Tuğrul Benim öfkeli hallerimi çok bilirdi ama bu sefer çok farklı bir öfke krizinde olduğumu görünce gözleri fal taşı gibi açıldı yavrucağın. Lakin öyle laf altında kalacak biri de değildir hani.
-Hayırdır baba? Sabah sabah nişadırı nereden buldun da bir yerlerine sürdün? Bu ne öfke?
-O çocuk neyin nesi bana onu anlat bakalım.
-Hangi çocuk?
-Bana yalan atma sakın. Alev, bir çocuktan bahsetti. Ben de dedesi oluyormuşum güya.
-Haaa o mu? Alev daha önce evlenip boşanmış. Eski eşinden bir çocuğu var.
-Hımmmm…Anladım…Of be yahu.

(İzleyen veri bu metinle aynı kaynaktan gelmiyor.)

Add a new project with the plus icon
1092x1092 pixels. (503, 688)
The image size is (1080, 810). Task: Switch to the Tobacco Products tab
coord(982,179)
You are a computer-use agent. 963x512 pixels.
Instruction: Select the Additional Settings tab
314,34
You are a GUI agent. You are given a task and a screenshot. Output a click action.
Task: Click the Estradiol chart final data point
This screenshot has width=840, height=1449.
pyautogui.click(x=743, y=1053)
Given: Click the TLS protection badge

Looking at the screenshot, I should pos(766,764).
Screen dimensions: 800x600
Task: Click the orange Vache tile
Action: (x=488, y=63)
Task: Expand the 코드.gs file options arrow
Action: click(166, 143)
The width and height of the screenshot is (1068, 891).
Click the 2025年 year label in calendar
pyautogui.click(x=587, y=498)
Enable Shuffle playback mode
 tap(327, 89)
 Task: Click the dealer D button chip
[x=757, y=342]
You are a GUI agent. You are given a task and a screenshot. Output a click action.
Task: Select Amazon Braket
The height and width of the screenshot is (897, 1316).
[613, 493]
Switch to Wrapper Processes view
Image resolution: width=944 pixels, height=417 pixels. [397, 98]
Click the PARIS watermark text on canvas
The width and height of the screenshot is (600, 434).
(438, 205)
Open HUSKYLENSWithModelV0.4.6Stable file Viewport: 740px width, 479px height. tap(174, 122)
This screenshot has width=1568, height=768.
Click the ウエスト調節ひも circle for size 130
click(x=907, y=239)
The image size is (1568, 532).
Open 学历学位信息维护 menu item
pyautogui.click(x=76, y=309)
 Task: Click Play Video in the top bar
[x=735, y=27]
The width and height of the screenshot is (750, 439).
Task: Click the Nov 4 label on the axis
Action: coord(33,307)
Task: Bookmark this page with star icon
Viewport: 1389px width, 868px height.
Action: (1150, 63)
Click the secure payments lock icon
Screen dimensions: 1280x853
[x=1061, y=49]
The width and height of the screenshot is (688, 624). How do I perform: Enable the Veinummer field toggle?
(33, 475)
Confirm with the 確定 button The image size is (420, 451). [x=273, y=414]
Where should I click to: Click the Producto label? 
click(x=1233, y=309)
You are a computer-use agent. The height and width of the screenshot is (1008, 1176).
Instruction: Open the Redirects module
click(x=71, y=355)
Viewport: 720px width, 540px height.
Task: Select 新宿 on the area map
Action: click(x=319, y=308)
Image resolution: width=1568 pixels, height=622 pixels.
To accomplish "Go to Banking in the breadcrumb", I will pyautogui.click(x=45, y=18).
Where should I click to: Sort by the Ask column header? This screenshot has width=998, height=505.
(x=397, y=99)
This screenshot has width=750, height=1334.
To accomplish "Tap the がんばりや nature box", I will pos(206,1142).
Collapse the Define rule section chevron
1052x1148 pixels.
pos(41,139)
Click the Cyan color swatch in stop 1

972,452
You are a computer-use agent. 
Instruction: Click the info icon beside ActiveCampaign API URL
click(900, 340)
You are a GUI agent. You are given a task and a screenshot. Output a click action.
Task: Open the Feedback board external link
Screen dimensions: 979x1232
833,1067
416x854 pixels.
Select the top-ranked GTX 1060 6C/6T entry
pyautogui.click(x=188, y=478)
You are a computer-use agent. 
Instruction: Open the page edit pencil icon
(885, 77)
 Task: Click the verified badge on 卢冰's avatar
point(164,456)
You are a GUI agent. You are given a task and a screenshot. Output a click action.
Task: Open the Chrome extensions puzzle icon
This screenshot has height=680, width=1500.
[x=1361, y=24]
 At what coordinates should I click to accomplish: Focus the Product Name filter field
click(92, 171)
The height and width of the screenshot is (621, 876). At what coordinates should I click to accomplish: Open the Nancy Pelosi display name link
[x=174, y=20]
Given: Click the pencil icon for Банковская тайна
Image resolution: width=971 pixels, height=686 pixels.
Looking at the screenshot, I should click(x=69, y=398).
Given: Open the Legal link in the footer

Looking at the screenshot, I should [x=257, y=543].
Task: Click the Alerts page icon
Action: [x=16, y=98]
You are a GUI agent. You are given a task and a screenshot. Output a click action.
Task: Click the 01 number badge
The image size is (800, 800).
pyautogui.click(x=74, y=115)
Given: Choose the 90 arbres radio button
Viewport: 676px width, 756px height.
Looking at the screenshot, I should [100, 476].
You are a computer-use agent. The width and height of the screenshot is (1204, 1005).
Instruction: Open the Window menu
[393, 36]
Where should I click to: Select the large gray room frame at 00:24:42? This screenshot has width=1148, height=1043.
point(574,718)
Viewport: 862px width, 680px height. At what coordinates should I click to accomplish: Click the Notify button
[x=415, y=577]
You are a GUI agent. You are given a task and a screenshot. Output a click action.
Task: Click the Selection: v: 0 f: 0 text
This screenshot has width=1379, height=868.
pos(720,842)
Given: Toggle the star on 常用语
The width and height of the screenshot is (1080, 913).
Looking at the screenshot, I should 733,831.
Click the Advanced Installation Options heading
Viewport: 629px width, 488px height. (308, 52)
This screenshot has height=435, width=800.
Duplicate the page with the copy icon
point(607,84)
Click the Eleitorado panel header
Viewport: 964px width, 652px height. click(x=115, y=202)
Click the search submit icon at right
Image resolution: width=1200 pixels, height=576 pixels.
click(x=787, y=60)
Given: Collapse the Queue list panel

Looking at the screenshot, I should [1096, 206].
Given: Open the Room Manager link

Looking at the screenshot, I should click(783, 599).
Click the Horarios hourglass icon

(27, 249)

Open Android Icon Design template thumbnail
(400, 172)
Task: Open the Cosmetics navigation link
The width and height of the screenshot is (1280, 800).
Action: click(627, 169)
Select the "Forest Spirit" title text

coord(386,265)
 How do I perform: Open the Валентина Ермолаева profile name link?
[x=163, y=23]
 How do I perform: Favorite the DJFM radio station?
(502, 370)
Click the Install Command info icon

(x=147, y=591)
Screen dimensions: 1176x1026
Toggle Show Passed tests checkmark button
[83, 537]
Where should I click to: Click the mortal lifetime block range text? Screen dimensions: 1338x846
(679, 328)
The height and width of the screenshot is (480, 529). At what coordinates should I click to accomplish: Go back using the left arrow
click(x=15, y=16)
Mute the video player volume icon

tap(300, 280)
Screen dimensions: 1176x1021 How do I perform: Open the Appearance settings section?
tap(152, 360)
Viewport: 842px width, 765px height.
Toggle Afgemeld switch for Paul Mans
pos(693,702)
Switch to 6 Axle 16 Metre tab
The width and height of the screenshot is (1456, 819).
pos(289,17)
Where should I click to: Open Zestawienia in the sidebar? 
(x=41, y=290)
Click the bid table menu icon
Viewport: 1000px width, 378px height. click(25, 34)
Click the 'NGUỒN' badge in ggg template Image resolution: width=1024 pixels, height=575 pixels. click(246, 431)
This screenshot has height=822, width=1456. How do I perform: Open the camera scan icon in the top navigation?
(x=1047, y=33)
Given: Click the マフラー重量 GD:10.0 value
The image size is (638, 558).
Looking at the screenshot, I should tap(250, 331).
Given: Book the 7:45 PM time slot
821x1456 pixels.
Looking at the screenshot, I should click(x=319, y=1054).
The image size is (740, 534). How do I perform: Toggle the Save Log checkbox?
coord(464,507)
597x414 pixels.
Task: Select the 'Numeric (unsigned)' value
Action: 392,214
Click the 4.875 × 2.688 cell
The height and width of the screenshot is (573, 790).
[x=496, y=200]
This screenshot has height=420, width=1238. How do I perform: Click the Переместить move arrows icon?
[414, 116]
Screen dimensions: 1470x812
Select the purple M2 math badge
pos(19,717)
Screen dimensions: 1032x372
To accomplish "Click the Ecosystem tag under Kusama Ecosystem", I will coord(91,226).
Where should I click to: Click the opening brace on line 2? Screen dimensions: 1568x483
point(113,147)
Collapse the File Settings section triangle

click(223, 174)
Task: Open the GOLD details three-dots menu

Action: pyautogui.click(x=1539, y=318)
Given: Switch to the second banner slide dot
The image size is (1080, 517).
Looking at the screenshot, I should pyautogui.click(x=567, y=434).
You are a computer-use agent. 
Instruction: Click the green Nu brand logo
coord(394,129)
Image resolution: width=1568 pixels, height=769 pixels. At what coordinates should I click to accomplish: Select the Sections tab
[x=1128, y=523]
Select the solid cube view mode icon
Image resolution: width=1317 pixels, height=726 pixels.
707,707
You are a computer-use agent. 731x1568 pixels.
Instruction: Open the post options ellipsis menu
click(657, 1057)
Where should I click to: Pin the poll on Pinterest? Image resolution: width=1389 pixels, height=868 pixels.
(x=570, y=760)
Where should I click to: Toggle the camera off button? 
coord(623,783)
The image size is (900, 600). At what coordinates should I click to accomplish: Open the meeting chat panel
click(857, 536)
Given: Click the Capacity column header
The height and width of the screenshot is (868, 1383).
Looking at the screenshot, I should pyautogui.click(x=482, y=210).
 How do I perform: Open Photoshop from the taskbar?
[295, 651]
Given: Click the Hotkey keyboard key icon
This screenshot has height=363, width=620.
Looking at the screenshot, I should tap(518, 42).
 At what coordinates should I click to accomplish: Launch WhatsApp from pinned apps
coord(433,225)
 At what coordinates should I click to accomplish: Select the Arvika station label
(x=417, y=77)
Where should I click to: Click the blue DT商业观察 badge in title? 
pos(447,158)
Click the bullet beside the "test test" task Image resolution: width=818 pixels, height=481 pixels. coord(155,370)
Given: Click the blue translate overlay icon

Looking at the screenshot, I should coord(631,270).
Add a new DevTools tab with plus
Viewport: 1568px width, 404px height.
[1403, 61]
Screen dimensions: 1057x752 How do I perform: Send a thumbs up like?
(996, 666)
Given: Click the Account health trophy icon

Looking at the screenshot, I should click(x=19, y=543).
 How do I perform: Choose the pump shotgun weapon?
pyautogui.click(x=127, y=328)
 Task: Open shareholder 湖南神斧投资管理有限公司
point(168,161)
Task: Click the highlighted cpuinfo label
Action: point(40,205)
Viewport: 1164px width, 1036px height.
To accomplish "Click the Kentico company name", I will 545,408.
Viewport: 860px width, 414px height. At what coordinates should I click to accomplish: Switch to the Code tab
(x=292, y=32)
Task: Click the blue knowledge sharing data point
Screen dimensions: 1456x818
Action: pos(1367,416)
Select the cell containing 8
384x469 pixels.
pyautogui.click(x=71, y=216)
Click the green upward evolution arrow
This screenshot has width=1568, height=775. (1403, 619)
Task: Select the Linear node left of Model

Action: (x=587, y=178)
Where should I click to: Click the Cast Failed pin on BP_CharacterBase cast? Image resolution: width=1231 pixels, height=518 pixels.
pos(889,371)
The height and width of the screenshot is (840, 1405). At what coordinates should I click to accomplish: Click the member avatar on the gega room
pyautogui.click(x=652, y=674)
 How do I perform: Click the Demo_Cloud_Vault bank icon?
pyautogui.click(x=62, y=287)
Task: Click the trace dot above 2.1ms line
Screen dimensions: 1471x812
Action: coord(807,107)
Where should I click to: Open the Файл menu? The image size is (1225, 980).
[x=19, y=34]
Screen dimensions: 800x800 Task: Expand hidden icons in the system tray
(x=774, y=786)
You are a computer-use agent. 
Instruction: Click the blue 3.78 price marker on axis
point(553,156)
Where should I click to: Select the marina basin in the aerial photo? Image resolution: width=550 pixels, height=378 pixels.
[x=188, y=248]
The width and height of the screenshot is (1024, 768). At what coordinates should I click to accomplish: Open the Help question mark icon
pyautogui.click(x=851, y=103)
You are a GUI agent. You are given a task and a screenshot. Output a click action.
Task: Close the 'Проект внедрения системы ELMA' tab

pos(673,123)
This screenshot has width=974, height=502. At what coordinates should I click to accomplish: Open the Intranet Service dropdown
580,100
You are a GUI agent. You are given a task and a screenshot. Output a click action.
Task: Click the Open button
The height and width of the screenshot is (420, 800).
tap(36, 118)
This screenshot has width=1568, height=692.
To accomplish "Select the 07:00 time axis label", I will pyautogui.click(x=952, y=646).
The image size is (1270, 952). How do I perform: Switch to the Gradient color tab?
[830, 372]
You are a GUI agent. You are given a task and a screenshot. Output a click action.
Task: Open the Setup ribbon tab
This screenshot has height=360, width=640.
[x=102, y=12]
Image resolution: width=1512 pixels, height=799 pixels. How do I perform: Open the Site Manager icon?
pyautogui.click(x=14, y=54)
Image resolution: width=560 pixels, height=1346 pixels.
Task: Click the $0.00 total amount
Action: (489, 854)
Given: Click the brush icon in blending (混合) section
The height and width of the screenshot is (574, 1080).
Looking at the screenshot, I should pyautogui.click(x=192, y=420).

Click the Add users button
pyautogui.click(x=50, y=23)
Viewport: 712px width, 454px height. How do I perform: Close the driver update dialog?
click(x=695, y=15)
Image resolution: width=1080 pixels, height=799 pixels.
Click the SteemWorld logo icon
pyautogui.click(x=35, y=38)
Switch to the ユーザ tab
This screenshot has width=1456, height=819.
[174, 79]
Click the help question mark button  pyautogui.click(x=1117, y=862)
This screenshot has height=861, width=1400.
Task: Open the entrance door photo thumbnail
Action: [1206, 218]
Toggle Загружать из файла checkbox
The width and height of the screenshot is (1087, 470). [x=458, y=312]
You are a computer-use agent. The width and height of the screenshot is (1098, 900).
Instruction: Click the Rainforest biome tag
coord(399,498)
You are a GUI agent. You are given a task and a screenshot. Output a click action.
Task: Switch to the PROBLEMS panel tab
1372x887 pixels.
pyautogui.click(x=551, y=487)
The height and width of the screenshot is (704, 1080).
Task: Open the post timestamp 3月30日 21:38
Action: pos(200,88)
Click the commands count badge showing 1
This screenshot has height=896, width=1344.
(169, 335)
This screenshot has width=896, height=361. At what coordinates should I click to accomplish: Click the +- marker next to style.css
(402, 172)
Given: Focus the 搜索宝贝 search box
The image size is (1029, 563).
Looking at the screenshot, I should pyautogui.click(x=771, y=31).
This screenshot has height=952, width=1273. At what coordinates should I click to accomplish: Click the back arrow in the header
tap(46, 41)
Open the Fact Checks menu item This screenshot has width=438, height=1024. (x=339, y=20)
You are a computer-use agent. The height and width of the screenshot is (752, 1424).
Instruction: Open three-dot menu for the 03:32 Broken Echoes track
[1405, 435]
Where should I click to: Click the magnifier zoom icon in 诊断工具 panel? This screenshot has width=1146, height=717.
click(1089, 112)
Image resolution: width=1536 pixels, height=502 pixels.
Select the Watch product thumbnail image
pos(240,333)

Eeee sen şimdi kabul ediyor musun çocuklu bir bayanla evlenmeyi?
-Ya ne bileyim. Kararsızım. Düşünüyorum…Ben böyle bir sorumluluğu kaldırabilir miyim diye?
Anaaa…Ulan bizim iş yatacak.
-Lan oğlum ne var karar veremeyecek. Fıstık gibi kız. Ne varmış bir çocuğu varsa. Al gitsin bence. Biz zaten o çocuğun bakımını sana bırakmayız?
-Biz derken?
-Yav Alev’in annesiyle de ben evleneceğimm ya. Alırız çocuğu yanımıza biz bakarız olmazsa. Bana bu hatunu kaçırtma da ne halt edersen et.
-Valla oldu o zaman.
Öfke ile girdiğim odadan hamamda tellak kesesinden çıkmış gibi gayet yumuşamış bir şekilde çıktım ‘’ oh beee az daha benim iş bozuluyordu. Neyse işi hallettik. Şimdi Beykoz buluşması için gerekli hazırlıklara başlamalıyım’’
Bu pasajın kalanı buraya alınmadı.